Car la virtuosité vocale n'était pas le seul point commun entre la défunte "reine de la soul" et l'actrice de "Dreamgirls", qui partagent une série de tragédies personnelles.
Comme le montre le film, l'enfance d'Aretha Franklin a été brisée par le décès de sa mère à l'âge de neuf ans, puis sa grossesse alors qu'elle n'en avait que douze. Elle a ensuite dû échapper à un père autoritaire, un mari violent et une addiction à l'alcool.
Jennifer Hudson, révélée par le télé-crochet "American Idol" et Oscar du meilleur second rôle féminin à seulement 25 ans, a elle aussi connu son lot de douleurs: en 2008, un an seulement après qu'elle eut reçu la statuette, sa mère, son frère et son neveu étaient assassinés par l'ex-époux de sa soeur.
"Il a fallu que je passe par certaines choses dans ma vie pour être capable de l'incarner", a lancé la comédienne à Los Angeles lors d'une projection de presse de "Respect". "Du moins, c'est ainsi que je le ressens à présent", précise-t-elle.
Elle n'avait pas encore subi ces pertes lorsqu'elle avait rencontré Aretha Franklin, son idole, pour discuter du projet de film voici une quinzaine d'années.
Il aura fallu huit ans avant que la chanteuse - qui avait également envisagé d'autres candidates parmi lesquelles Halle Berry - appelle Hudson pour lui annoncer qu'elle avait décroché le rôle.
"Jouer la reine de la soul, on ne peut pas s'y habituer. Je suis encore en train de digérer ça", explique Hudson.
Le choix de cette artiste de 39 ans semble avoir fait mouche, certains lui prédisant déjà des récompenses pour sa performance remarquée même si le film lui-même n'a pas emballé la critique outre mesure.
Contrairement à ce qui se pratique dans la plupart des biopics musicaux, Jennifer Hudson a chanté et enregistré en direct sur le plateau du tournage, enchaînant des tubes aussi célèbres que "I Never Loved a Man (The Way I Love You)", "(You Make Me Feel Like) A Natural Woman" et bien sûr "Respect".
L'artiste a même appris à jouer du piano pour ce rôle, qui la fait passer par 83 changements de tenue et onze perruques différentes, dont la célèbre choucroute d'Aretha.
- "Retranscrire sa douleur" -
Le film retrace vingt années de la vie de la chanteuse, de son enfance à ses neuf premiers albums, dont aucun n'a réellement connu de succès.

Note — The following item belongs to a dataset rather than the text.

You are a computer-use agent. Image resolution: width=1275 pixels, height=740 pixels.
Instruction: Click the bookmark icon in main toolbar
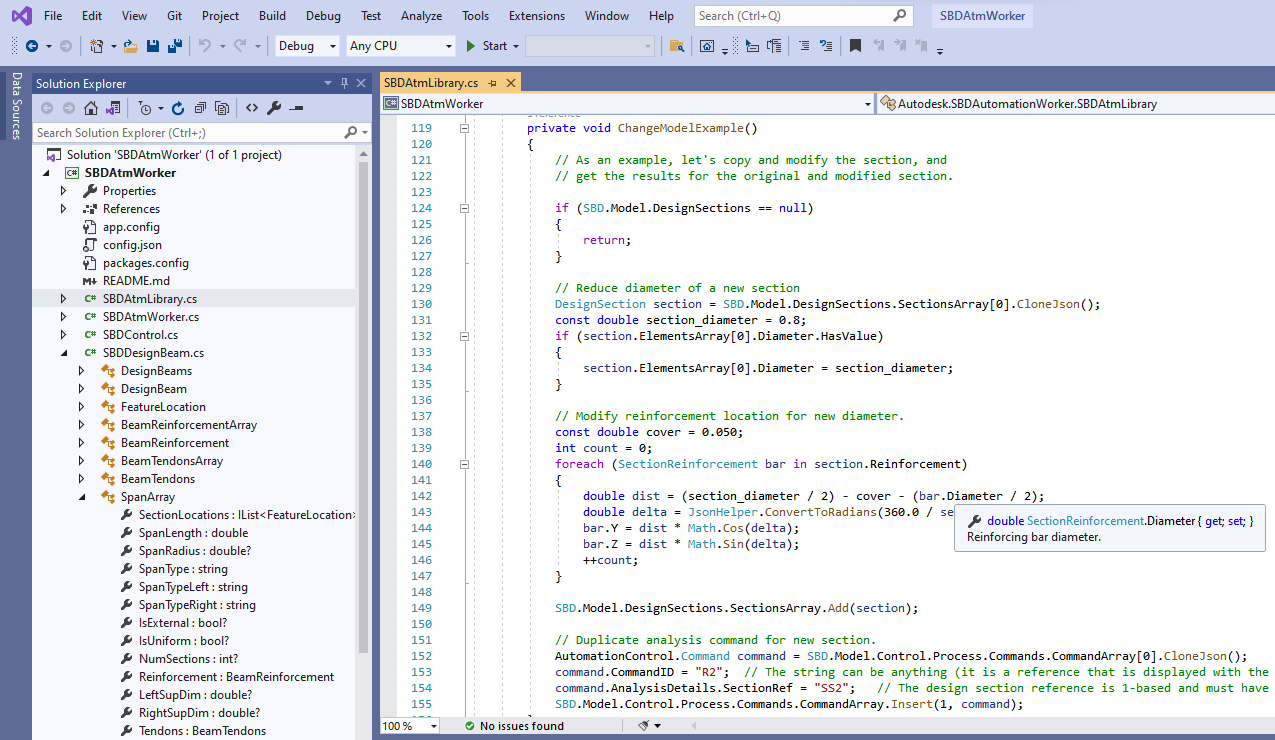coord(855,46)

Franklin avait été lâchée par sa maison de disques, Columbia Records, avant de trouver enfin sa signature vocale imprégnée de gospel grâce à des sessions dans un petit studio d'enregistrement perdu au fin fond de l'Alabama, durant lesquelles elle est allée puiser dans son passé tourmenté.
"Je pense que c'était sa capacité à retranscrire sa douleur pour des millions d'auditeurs" qui a fait sa légende, analyse la scénariste du film, Tracey Scott Wilson. "Elle a réussi à saisir sa douleur intime et à interpréter toutes sortes de chansons à son sujet, des chansons encourageantes, des chansons sexy-romantiques. Elle a toujours su vivre sa vie à travers sa musique", a-t-elle dit à l'AFP lors de la première organisée à Los Angeles.
"Respect" s'attarde aussi sur le militantisme d'Aretha Franklin et son implication dans le mouvement pour les droits civiques des Noirs américains. Son père était un pasteur influent (joué dans le film par Forest Whitaker) qui comptait Martin Luther King parmi ses amis.
Franklin chantait souvent lors de manifestations et ce fut aussi le cas lors des funérailles de Martin Luther King en 1968.
"Etre dans sa situation à une époque comme celle-là, être une femme noire et aussi proche qu'elle le fut du Dr King; et puis devoir être là pour remonter le moral de tout le monde... imaginez un peu la peine qu'elle devait ressentir dans un tel moment", dit Hudson.
"Trop souvent, les gens oublient que leurs idoles et leurs légendes sont des êtres humains elles aussi", souligne-t-elle.